____ SUPPLIED RECORDS
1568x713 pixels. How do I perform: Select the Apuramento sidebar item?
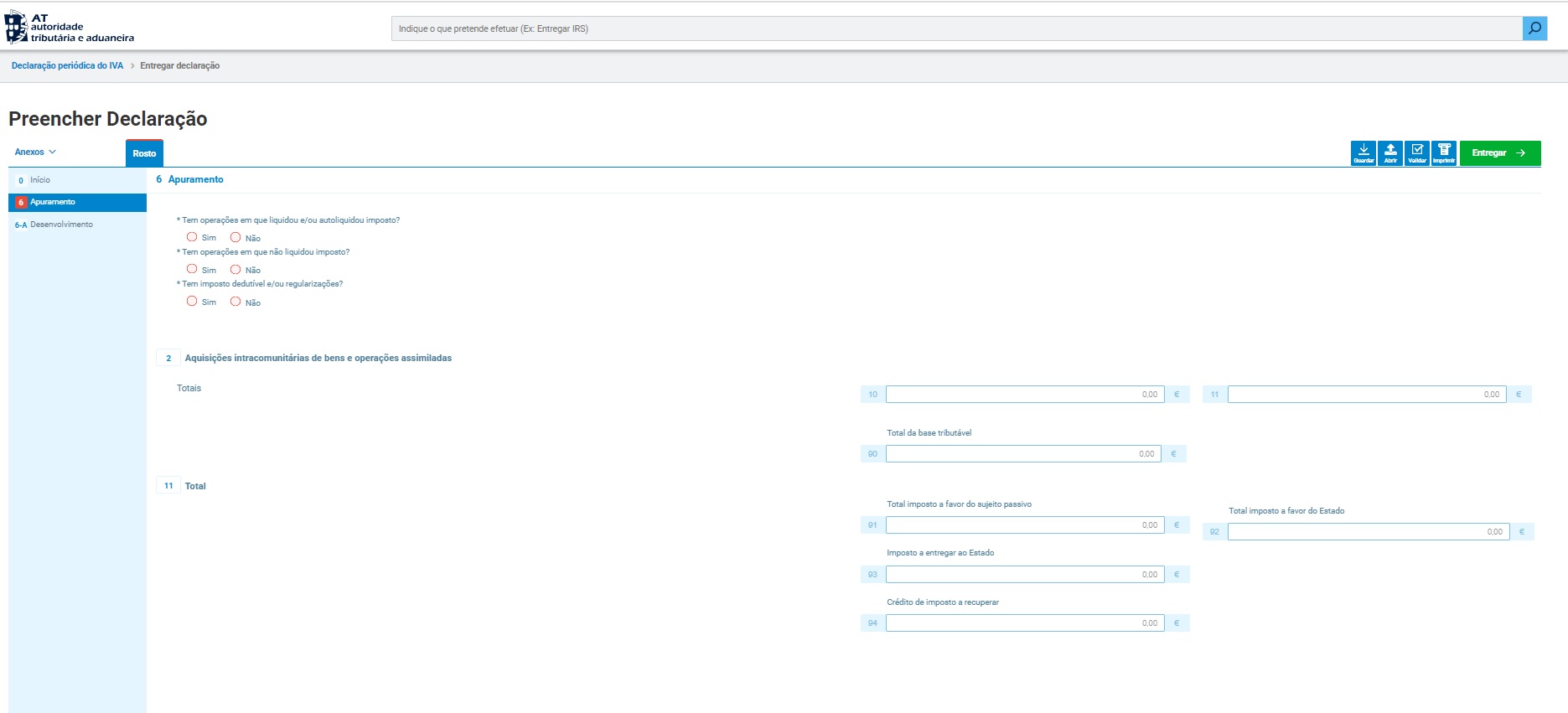click(x=53, y=202)
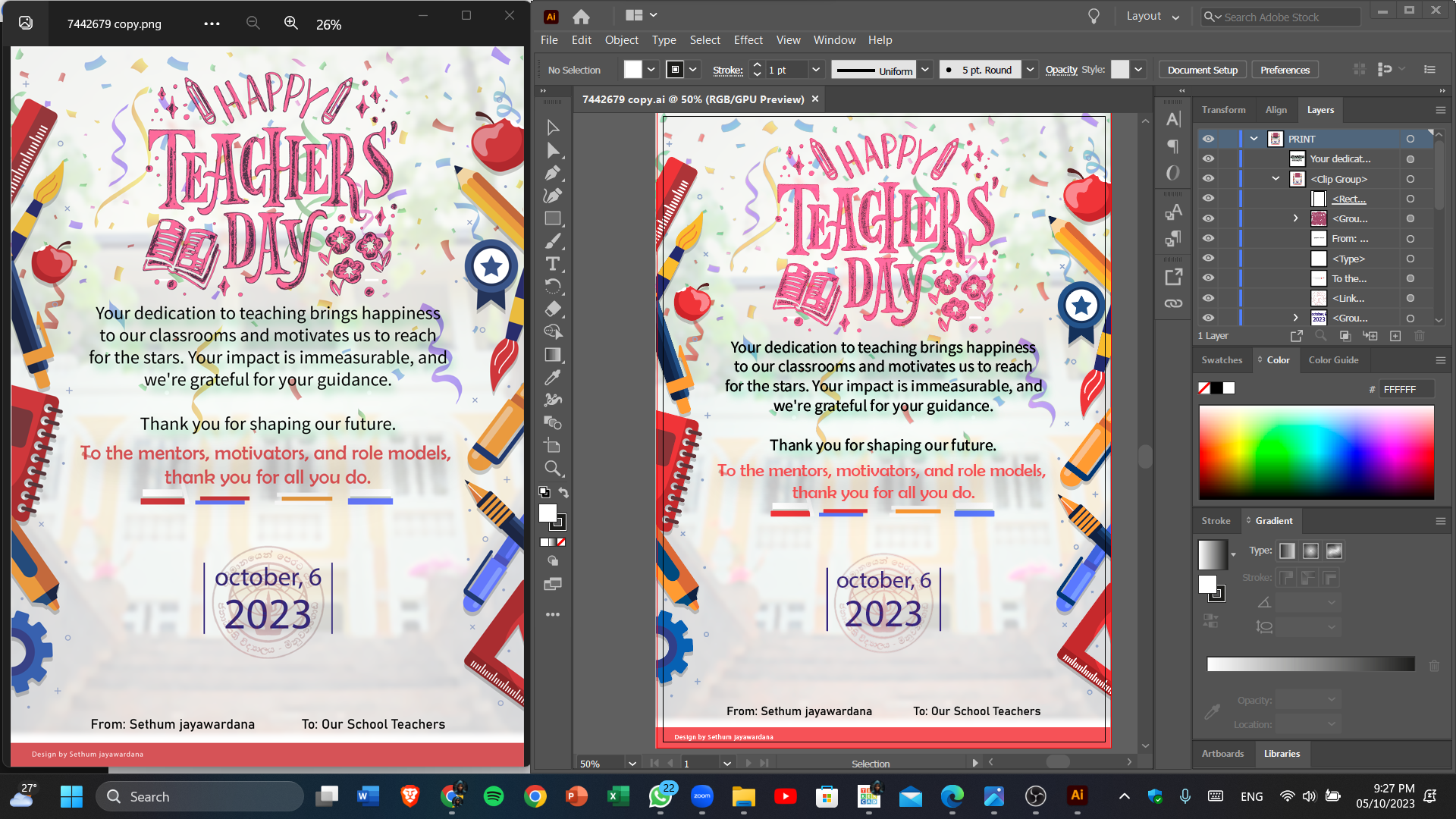Screen dimensions: 1456x819
Task: Select the Eyedropper tool
Action: [x=553, y=377]
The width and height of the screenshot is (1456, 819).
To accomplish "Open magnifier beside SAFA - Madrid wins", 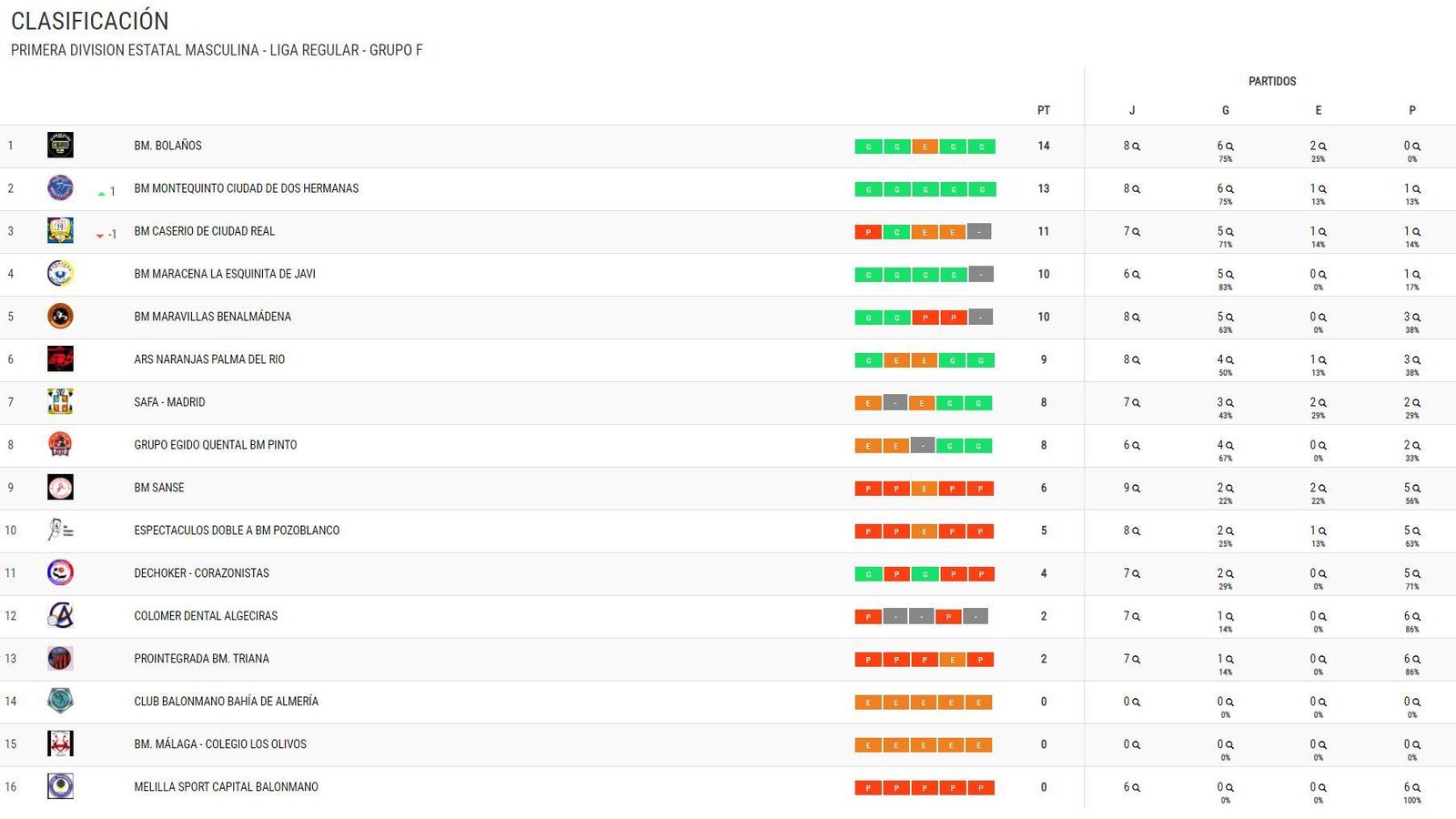I will coord(1230,403).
________
Count the lines of the records that contain the string "Select", treating case as significant, and give only the number.

SOLUTION TO THIS TASK. 2